Fragen zu Arbeitsrechtsberater Spanien Fertigung: Betriebsvereinbarung & ERE | BMC

Eine Betriebsvereinbarung ist eine direkt zwischen dem Unternehmen und seinen Arbeitnehmervertretern (Betriebsrat oder Personalvertreter) ausgehandelte Vereinbarung. Seit der Arbeitsmarktreform 2012 haben Betriebsvereinbarungen Vorrang vor Branchentarifverträgen bei den für die Produktionsflexibilität relevantesten Aspekten: Grundgehalt und Zulagen, Arbeitszeit und deren Verteilung, Schichten, Tätigkeitsklassifizierung und Vertragsarten. Eine gut ausgehandelte Betriebsvereinbarung kann dem Unternehmen erhebliche Flexibilität bei der Arbeitszeitverteilung verschaffen, darunter Stundenkonten, unregelmäßige Arbeitszeiten und Arbeit an Feiertagen mit Ausgleich, die der Branchentarifvertrag nicht vorsieht.
Eine Massenentlassung erfordert: die Eröffnung einer Konsultationsphase mit Arbeitnehmervertretern (bis zu 30 Tage, 15 Tage bei Unternehmen mit weniger als 50 Arbeitnehmern), die Vorbereitung eines Erklärungsgutachtens mit den wirtschaftlichen, technischen, organisatorischen oder produktionsbezogenen Gründen, die Benachrichtigung der Arbeitsbehörde und die Einzelbenachrichtigung jedes betroffenen Arbeitnehmers. Wird keine Einigung erzielt, kann das Unternehmen einseitig vorgehen, ist jedoch kollektiven Anfechtungen (durch Gewerkschaften) und Einzelklagen (durch jeden Arbeitnehmer) ausgesetzt. Ein kollektiv vereinbartes ERE ist deutlich schwerer anzufechten.

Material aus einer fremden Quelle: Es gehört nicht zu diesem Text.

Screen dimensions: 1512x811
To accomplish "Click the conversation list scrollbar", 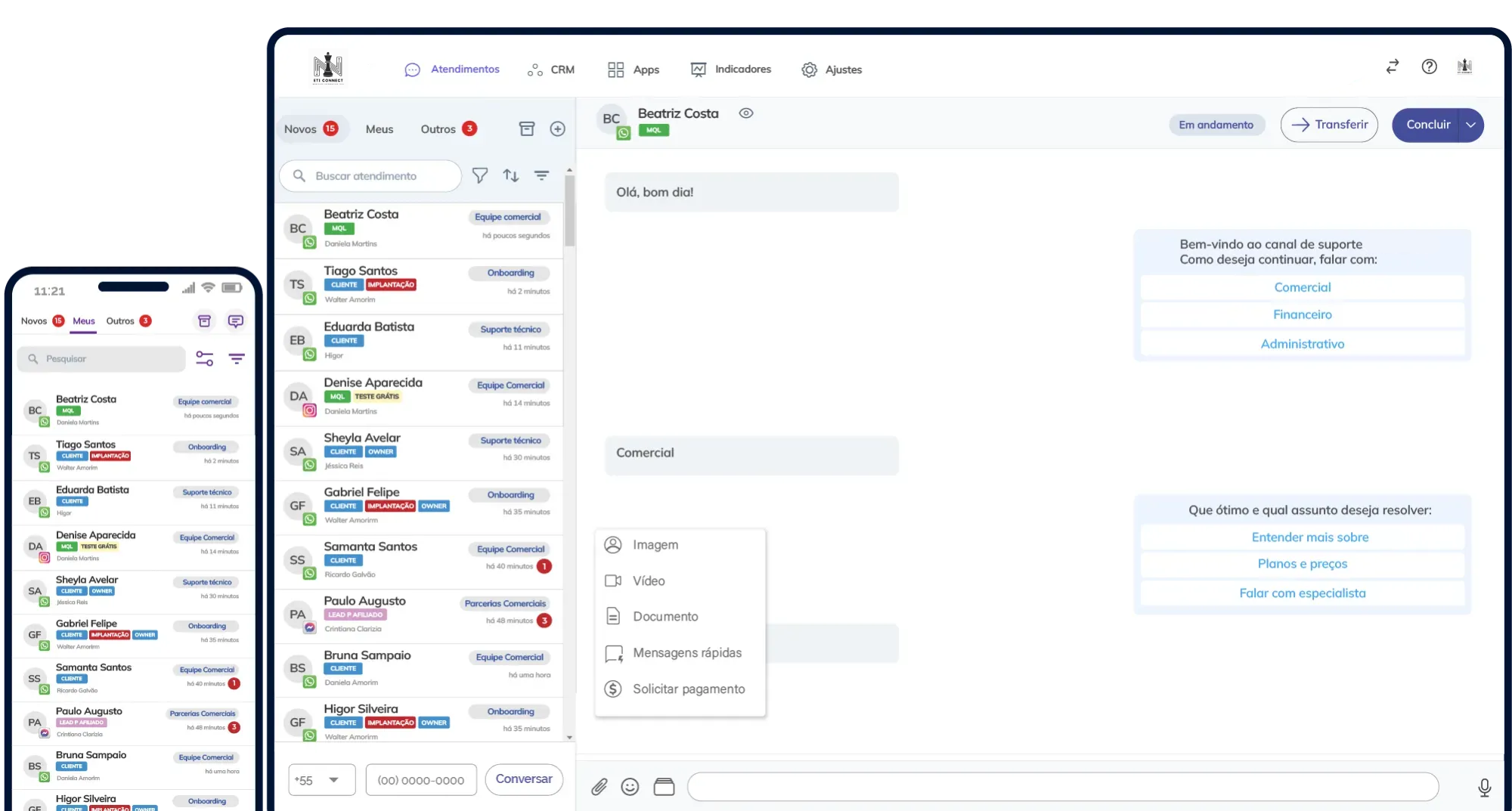I will (569, 212).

Die wesentliche Änderung ist das Instrument zur Änderung von vertraglich festgelegten oder einseitig vom Unternehmen auferlegten Bedingungen: Arbeitszeit, Arbeitszeitplan, Schichtsystem, Vergütungssystem und Aufgaben. Wenn sie eine erhebliche Anzahl von Arbeitnehmern betrifft (mehr als 10 in 90 Tagen), wird sie als kollektive Änderung mit einer Konsultationsphase behandelt. Ein Arbeitnehmer, der die Änderung nicht akzeptiert, kann den Vertrag mit einer Abfindung von 20 Tagen Gehalt pro Beschäftigungsjahr kündigen. Ein Unternehmen, das das korrekte Verfahren nicht einhält, riskiert die Nichtigkeitserklärung der Änderung.
Wenn ein Streik angekündigt wird, muss das Unternehmen: prüfen, ob die Ankündigungsfrist korrekt ist (5 Tage allgemein, 10 Tage in wesentlichen Diensten), Mindestleistungen mit den Organisatoren verhandeln oder, wenn keine Einigung erzielt wird, diese von der Arbeitsbehörde anfordern; Streikende nicht durch externe Arbeitnehmer oder Zeitarbeitskräfte ersetzen; den anteiligen Lohn für die Streiktage einbehalten; und keine Repressalien gegen Streikende ergreifen. Ist der Streik unzulässig, kann er vor der Arbeitsbehörde angefochten werden.
Alle Arbeitgeber in Spanien sind seit 2019 verpflichtet, die täglichen Arbeitszeiten jedes Arbeitnehmers zu erfassen, einschließlich der genauen Anfangs- und Endzeiten. Für Fertigungsunternehmen mit Schichtsystemen, darunter rotierende 8-Stunden-Schichten, kontinuierlicher 24/7-Betrieb und geteilte Schichten, erfordert die Erfassungspflicht ein System, das jede Schicht korrekt erfasst, einschließlich Überstunden, Bereitschaftszeiten und Stunden über dem gesetzlichen Maximum. Das Fehlen korrekter Arbeitszeitaufzeichnungen ist ein schwerwiegender Verstoß gegen das Arbeitsrecht (ITSS) mit Bußgeldern von bis zu 7.500 Euro pro betroffenem Arbeitnehmer. Bei Unternehmen mit mehreren Hundert Schichtarbeitern ist die kumulative Haftung erheblich. BMC berät bei der Implementierung von Zeiterfassungssystemen, die die gesetzliche Anforderung im Fertigungsumfeld erfüllen.
Alle Fertigungsunternehmen mit 50 oder mehr Arbeitnehmern sind verpflichtet, einen verhandelten Gleichstellungsplan zu haben, der bei der zuständigen Arbeitsbehörde registriert ist. Der Plan muss eine Diagnose der aktuellen Gleichstellungssituation (Analyse des Lohngefälles, Tätigkeitsklassifizierung nach Geschlecht, Beförderungsquoten, Vereinbarkeit von Beruf und Privatleben), spezifische Maßnahmen zur Beseitigung festgestellter Lücken und Indikatoren zur Fortschrittsüberwachung umfassen. Nichtkonformität führt zu Bußgeldern zwischen 751 und 7.500 Euro pro Verstoß sowie zum Ausschluss von der Vergabe öffentlicher Aufträge und der Berechtigung zu Subventionen.